With German colleagues they are building the giant structure at a fruit farm near Hanover and in 1999 it will begin delving into the mysteries of the universe. The structure will measure "gravitational waves", which were predicted by Einstein but whose existence could until now only be suspected as nothing could measure them.

The waves are faint ripples of gravity, reaching earth millions of years after events like exploding stars or the appearance of black holes. The structure that will measure the ripples is formed from two stainless steel tubular arms, each 600 metres long and set at right angles to each other.

Each contains an almost-perfect vacuum, in which the world's most perfect mirrors will bounce laser light up and down the length of the tubes.

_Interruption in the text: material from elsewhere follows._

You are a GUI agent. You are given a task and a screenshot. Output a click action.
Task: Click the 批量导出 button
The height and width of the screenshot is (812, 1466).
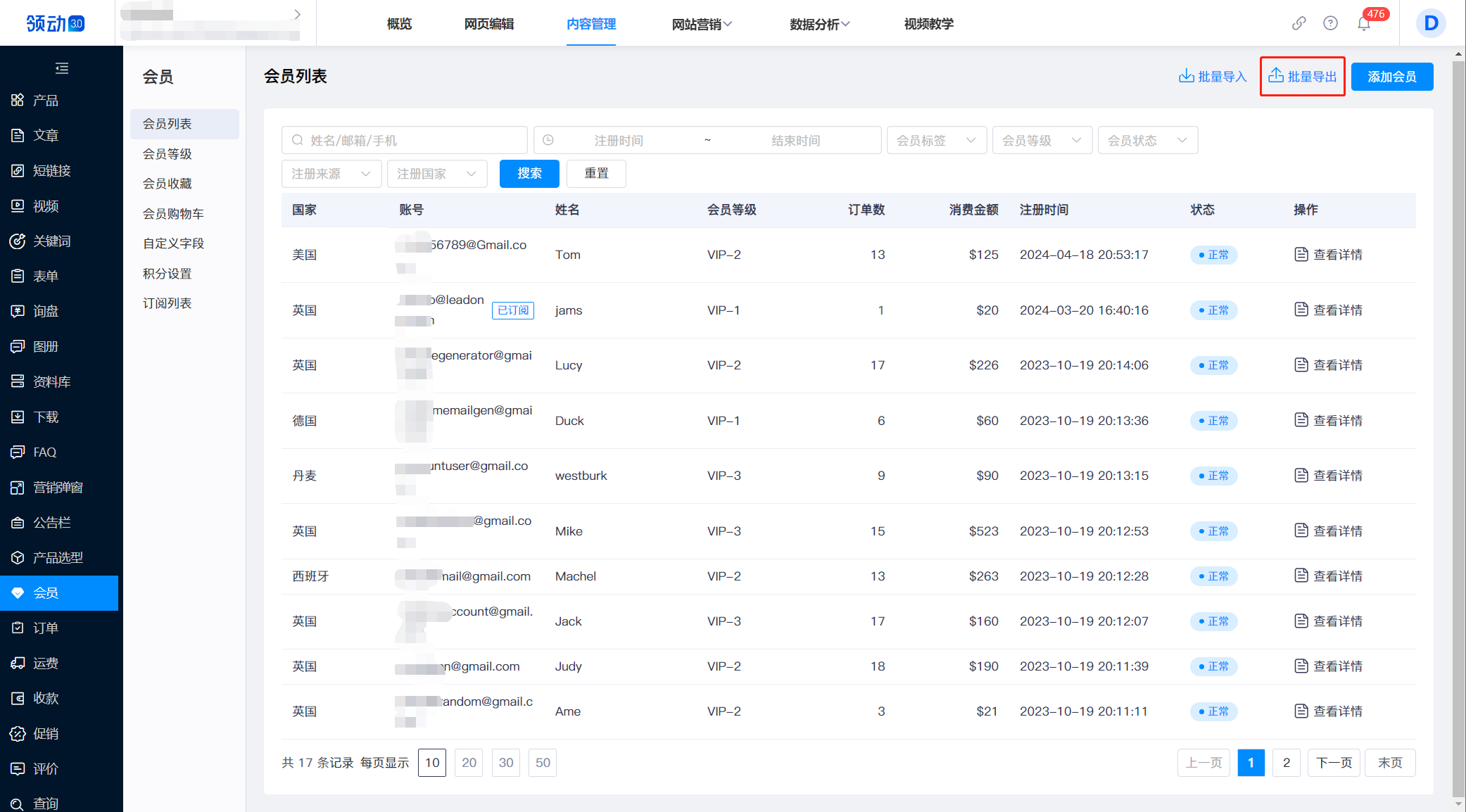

Professor James Hough, of Glasgow University's department of physics and astronomy, said the arrival of a gravitational wave should alter the length of each tube by a fraction of the diameter of the nucleus of a single atom. This will be measured with the latest laser and optics technology, using techniques pioneered in Glasgow, where a prototype was built.

The University of Wales in Cardiff will be involved in analysing the data. The British team will also be working with German colleagues from the University of Hanover, the Albert Einstein Institute in Potsdam and the Max Planck Institute at Garching.

Britain's contribution to the pounds 7m project includes a pounds 1m grant from the government-funded Particle Physics and Astronomy Research Council.

Four more structures are to be built, including an American one which will have arms 4km long, but the Hanover device - so sensitive that it should be able to detect waves from 45 million light years away- will be the first in operation.